§ ORDEM DE SERVIÇO A: No trecho sobre verdade e mentira, o que acontece com o cérebro de quem conta uma mentira relativamente plausível?
§ ORDEM DE SERVIÇO B: Reproduza do trecho sobre verdade e mentira tudo o que vai de "Verdade e mentira" até "e etapa educacional.".
§ ORDEM DE SERVIÇO C: Escreva a parte seguinte do texto sobre verdade e mentira, começando logo depois da última frase.

§ TRECHO ESCOLHIDO:
Neurologistas já comprovaram que quando uma pessoa conta uma mentira relativamente plausível, seu cérebro utiliza mais funções do que quando fala a verdade, já que sente necessidade de selecionar cuidadosamente o que vai ser falado, dar aos argumentos uma sequência lógica enquanto esconde e manipula comportamentos que poderiam invalidar a história contada.

Verdade e mentira competem entre si, e nem sempre é fácil detectar, pois ambas constituem conceitos repletos de subjetividade, já que pessoas diferentes veem o mesmo fenômeno com interpretações diversas, e a verdade é sempre dependente de muitos fatores, como religião, idade, experiências anteriores e etapa educacional.

§ DADOS EXIBIDOS:

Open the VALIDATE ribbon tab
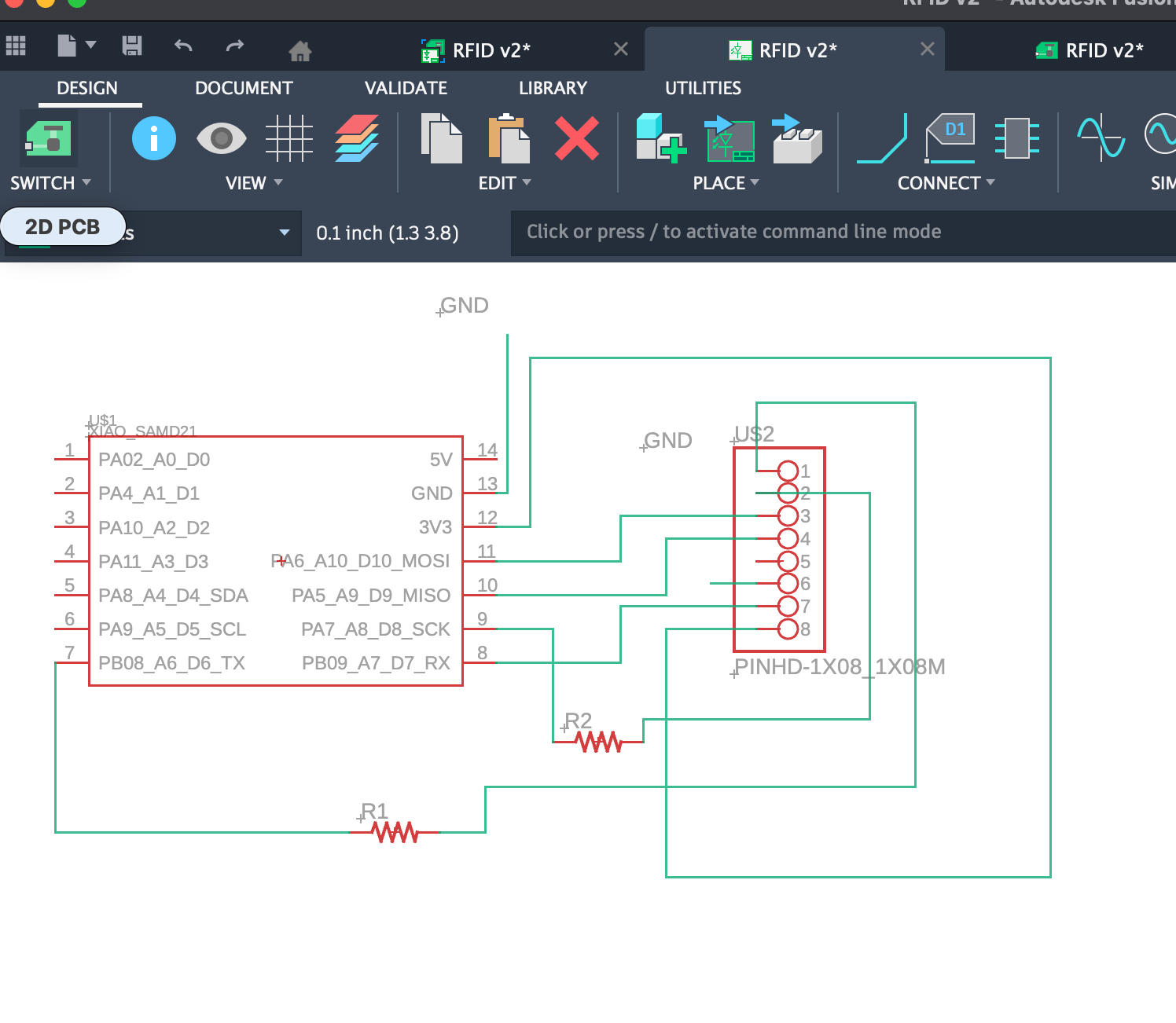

§ RESPOSTA A: Ele utiliza mais funções do que quando a pessoa fala a verdade.

§ RESPOSTA B:
Verdade e mentira competem entre si, e nem sempre é fácil detectar, pois ambas constituem conceitos repletos de subjetividade, já que pessoas diferentes veem o mesmo fenômeno com interpretações diversas, e a verdade é sempre dependente de muitos fatores, como religião, idade, experiências anteriores e etapa educacional.

§ RESPOSTA C:
A procura da verdade num contexto judicial, por exemplo, certamente é um dos maiores desafios que advogados e psicólogos enfrentam, pois mentir é um processo psicológico pelo qual um indivíduo deliberadamente tenta convencer outra pessoa a aceitar aquilo que o próprio indivíduo sabe que é falso, em benefício próprio ou de outros, para maximizar um ganho ou evitar uma perda; é ato instintivo e funciona algumas vezes como uma arma de preservação social. Mas afirmar uma verdade muitas vezes está na estreita dependência de preconceitos assimilados em tenra idade, em atitudes e valores comunitários algumas vezes perversos, já não percebidos ao longo dos anos.

Crianças educadas em ambientes racistas tendem a ver isso como um valor comunitário, necessitando um processo educativo intenso e amoroso para renunciar ao comportamento absurdo.

Outros profissionais, como médicos ou delegados por exemplo, precisam também aprender a identificar quando um cliente, ou um suspeito de crime, está mentindo, pois sua própria vida ou a de outras pessoas pode estar em risco. Afinal, pode-se mentir por ocultação, quando informações verdadeiras são omitidas, mesmo quando informações falsas não são apresentadas; e muitas vezes pode-se dissimular, apresentando falsidades como verdades.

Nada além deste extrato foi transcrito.